Wcześniej podsumowaliśmy już trendy i niespodzianki na globalnych rynkach, teraz czas na coś więcej. Pokuśmy się o chwilę refleksji nad tym, co spośród naszego – i nie tylko naszego – arsenału analitycznego sprawdziło się w mijającym roku oraz, szerzej, w perspektywie ostatnich kilkunastu miesięcy. Rozmyślania te powinny też pomóc w odpowiedzi na pytanie o to, jakie metody warto mieć na względzie w przyszłości.

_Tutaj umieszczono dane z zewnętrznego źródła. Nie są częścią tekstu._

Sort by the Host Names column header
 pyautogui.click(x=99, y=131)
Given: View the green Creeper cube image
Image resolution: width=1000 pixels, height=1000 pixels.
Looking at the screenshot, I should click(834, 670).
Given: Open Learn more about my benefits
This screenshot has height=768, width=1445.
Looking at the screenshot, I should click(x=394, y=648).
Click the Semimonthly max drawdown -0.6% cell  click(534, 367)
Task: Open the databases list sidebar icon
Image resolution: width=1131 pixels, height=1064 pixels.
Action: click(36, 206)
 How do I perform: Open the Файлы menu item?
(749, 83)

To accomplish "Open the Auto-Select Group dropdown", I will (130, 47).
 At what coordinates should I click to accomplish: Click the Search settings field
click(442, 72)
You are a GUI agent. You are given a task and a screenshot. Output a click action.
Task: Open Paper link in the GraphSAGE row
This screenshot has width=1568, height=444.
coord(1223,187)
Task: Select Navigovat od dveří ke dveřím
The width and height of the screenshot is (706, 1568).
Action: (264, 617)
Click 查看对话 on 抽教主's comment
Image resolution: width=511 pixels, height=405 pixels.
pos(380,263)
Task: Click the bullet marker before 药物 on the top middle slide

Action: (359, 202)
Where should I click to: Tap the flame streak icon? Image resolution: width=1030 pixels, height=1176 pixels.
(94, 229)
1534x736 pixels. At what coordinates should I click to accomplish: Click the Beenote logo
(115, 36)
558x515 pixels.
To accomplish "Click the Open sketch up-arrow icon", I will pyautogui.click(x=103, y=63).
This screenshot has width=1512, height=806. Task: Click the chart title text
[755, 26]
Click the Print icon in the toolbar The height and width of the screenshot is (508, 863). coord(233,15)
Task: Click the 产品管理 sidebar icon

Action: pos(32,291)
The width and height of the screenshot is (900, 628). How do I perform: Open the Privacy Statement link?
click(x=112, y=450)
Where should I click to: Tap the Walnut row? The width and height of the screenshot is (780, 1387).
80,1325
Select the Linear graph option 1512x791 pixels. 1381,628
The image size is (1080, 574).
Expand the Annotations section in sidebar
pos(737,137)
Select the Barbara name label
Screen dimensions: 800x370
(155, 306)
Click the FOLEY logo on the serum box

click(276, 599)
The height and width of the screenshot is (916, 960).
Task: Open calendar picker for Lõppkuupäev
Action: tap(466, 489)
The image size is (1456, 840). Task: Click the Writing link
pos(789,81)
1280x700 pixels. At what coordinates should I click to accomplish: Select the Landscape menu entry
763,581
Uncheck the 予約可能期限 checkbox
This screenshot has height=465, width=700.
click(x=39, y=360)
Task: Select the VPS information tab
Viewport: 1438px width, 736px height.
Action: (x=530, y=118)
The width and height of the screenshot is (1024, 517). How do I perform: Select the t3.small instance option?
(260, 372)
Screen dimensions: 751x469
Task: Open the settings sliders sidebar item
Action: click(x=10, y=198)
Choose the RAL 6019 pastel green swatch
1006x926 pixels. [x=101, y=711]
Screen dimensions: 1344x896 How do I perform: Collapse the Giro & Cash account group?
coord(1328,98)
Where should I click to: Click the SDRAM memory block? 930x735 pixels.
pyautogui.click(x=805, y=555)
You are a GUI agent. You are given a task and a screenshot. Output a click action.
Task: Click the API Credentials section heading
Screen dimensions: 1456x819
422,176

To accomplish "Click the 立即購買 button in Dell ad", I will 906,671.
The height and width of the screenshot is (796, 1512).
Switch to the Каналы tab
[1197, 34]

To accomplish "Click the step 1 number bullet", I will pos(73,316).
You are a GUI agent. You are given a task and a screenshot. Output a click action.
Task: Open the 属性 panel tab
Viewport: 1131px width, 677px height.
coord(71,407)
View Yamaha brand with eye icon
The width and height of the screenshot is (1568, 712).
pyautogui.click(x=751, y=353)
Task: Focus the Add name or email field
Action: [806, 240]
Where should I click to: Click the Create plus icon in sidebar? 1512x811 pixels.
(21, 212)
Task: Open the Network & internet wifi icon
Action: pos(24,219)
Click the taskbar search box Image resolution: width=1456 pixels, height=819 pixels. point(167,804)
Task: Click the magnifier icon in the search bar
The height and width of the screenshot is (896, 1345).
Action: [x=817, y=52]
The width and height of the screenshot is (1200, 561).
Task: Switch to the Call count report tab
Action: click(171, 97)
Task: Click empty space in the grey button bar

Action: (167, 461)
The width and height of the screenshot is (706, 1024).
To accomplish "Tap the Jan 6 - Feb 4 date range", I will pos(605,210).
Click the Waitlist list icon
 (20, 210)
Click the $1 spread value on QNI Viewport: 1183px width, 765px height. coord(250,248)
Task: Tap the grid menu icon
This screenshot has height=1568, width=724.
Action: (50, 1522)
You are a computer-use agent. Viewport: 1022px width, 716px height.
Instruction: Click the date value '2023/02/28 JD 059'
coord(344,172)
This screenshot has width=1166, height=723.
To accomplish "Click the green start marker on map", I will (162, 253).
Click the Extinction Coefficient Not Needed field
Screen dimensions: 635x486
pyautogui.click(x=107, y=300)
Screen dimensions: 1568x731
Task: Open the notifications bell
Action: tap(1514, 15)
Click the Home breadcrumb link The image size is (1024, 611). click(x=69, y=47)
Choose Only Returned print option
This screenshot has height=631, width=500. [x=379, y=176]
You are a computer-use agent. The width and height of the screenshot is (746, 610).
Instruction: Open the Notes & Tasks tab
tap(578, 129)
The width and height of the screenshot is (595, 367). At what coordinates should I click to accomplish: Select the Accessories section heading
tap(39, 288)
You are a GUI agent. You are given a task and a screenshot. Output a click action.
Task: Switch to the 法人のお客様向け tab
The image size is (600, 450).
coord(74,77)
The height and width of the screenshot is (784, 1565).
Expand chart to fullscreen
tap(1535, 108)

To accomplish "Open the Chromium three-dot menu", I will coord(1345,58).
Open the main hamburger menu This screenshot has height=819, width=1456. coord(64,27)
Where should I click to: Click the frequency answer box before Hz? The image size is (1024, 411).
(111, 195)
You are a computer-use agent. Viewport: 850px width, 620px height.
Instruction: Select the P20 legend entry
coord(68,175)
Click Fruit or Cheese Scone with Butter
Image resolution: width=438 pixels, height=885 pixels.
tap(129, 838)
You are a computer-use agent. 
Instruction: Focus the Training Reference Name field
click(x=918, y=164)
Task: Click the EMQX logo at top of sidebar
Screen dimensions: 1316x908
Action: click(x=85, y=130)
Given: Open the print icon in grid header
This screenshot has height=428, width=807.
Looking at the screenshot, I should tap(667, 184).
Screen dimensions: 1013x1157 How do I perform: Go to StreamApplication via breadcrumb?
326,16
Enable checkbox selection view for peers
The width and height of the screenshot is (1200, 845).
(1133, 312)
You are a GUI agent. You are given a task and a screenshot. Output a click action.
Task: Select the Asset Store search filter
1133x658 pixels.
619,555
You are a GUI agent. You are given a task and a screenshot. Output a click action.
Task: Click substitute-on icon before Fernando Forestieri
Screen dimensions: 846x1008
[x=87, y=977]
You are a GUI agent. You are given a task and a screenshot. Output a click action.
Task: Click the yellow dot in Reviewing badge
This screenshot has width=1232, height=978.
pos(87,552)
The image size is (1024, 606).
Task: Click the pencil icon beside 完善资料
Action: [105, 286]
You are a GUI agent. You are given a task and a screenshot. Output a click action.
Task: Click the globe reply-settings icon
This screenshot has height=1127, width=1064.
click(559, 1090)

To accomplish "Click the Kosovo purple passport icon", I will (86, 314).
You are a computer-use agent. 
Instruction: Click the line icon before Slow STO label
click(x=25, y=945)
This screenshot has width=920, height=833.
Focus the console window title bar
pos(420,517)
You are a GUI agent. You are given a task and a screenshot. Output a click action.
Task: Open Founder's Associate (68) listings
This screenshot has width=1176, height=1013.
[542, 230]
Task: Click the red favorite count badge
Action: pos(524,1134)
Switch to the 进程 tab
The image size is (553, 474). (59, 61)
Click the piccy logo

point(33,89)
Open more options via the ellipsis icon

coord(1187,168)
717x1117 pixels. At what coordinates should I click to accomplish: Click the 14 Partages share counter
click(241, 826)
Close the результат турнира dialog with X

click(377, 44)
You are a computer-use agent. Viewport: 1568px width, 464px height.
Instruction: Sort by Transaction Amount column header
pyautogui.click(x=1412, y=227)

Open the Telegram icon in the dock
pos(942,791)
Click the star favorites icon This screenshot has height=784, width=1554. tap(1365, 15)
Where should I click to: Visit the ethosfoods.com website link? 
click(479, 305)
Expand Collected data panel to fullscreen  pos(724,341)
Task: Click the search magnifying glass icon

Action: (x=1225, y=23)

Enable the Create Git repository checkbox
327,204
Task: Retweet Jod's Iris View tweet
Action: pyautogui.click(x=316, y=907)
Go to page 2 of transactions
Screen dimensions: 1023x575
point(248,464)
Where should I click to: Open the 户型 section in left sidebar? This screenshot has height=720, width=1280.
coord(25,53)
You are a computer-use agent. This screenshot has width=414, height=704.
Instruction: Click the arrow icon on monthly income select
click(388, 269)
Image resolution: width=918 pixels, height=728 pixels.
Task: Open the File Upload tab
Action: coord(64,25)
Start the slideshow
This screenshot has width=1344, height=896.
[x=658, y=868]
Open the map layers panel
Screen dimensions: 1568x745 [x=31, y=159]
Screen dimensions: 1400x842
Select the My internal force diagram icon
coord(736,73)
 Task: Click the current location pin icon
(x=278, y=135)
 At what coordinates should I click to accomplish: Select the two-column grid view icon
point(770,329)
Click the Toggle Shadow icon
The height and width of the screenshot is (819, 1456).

Analiza trendów w globalnej polityce monetarnej
Nigdy nie mieliśmy, i nadal nie mamy, wątpliwości co do tego, że działania głównych banków centralnych mają istotny wpływ na trendy na giełdach. Rok 2018 był słaby dla rynków nieprzypadkowo, skoro amerykańska Rezerwa Federalna odchudzała swój bilans, a EBC redukował skup obligacji. Z kolei rok 2019 był bardzo dobry dla giełd, w czym bardzo pomógł zwrot o 180 stopni w polityce Fedu. Skondensowany pogląd na łączne działania banków centralnych daje np. opisywany przez nas wielokrotnie model Matta Kinga, jednego ze strategów Citi Research.
Jak pod tym względem może wyglądać przyszły rok? Na razie oczekujemy kontynuacji trendów z 2019, tzn. Fed, EBC i Bank Japonii solidarnie pompują płynność do systemu finansowego. Będziemy jednak wypatrywać ewentualnych pierwszych sygnałów zmiany tej polityki.
Analiza statystyczna, czyli historia lubi się powtarzać
Amerykański indeks S&P 500 jest wdzięcznym obiektem do analizowania bieżących sygnałów przez pryzmat (bogatej) historii – takie podejście sprawdzało się wielokrotnie, także na przestrzeni ostatnich kilkunastu miesięcy.
1. 12-miesięczne saldo zastrzyków płynności przez główne banki centralne (bln USD)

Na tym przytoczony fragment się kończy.